1. Brian Houghton Hodgson (1801—1894). A pioneer naturalist and ethnologist working in India and Nepal where he was a British civil servant. Joseph Hooker stayed at Hodgson’s house in Darjeeling periodically during his expedition to India and the Himalayas, 1847--1851, and named one of his sons after him. They remained lifelong friends.
2. A messenger or servant wearing an official badge; from the Hindu for 'badge'. 3. Abundantly wooded, surrounded with abundant trees and shrubs.
4. Tot calles: Latin meaning "many trails". 4a. Pinus longifolia is a synonym of the current accepted species Pinus roxburghii. The vernacular name is more commonly spelt 'Chir pine'.
5. A sanga is a bridge made from layers of long logs (often bamboo) embedded among rocks on both banks and projecting over the stream, each layer longer than the one beneath it, with the space where they meet spanned by planks or poles. 6. John Hoffman, Hooker's steward.

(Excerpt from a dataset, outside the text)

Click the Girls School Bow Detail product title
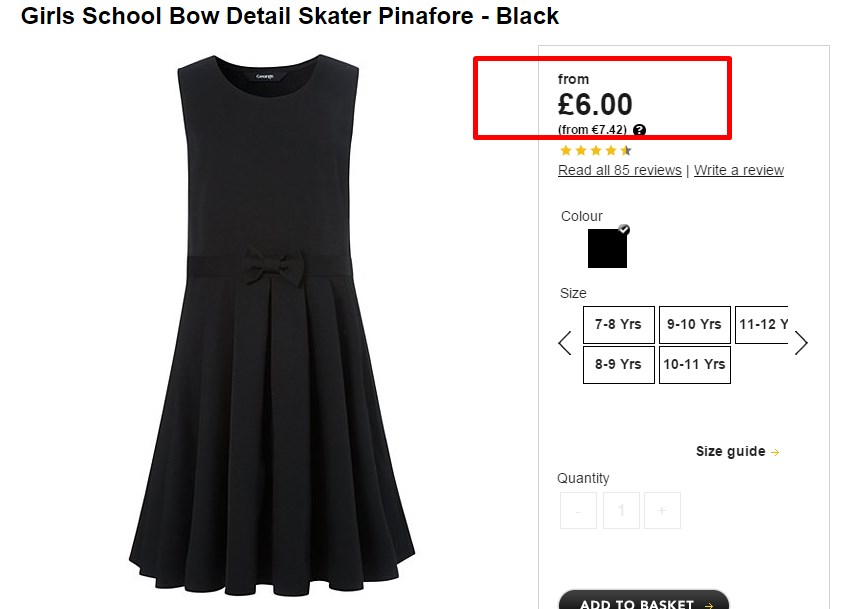 pos(290,16)
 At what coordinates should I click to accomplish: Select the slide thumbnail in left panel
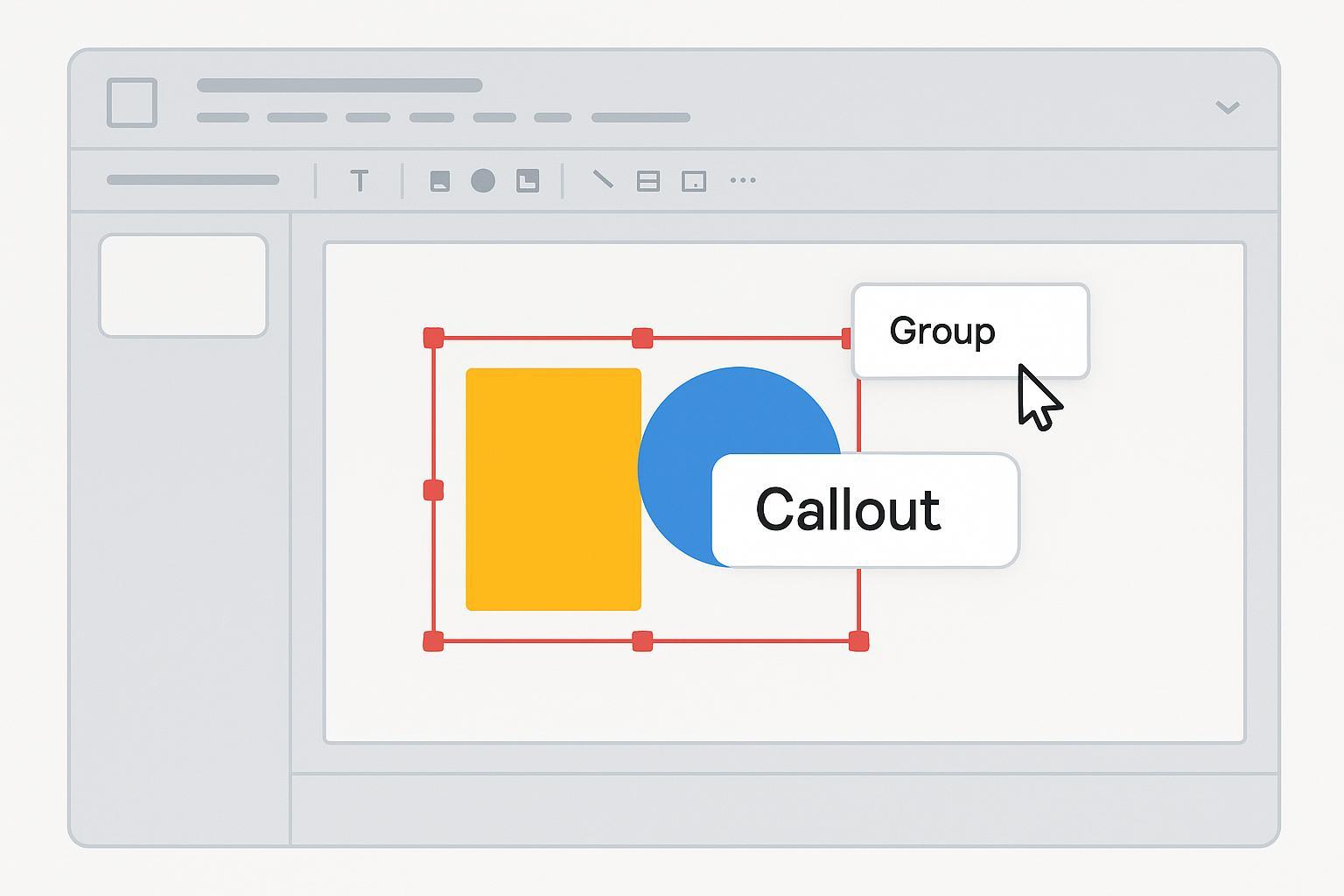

7. 'bis dat qui cito dat': Latin proverb meaning 'he gives twice, who gives promptly'.
8. The text from here to the end of page seven appears to be written in a hand other than Joseph Hooker's, presumably annotated with date of receipt by Brian Hodgson.
9. The name Hodgson in written across the margin of page eight onto page 7.
Please note that work on this transcript is ongoing. Users are advised to study electronic image(s) of this document where possible. If users identify any errors in the transcript, please contact archives@kew.org.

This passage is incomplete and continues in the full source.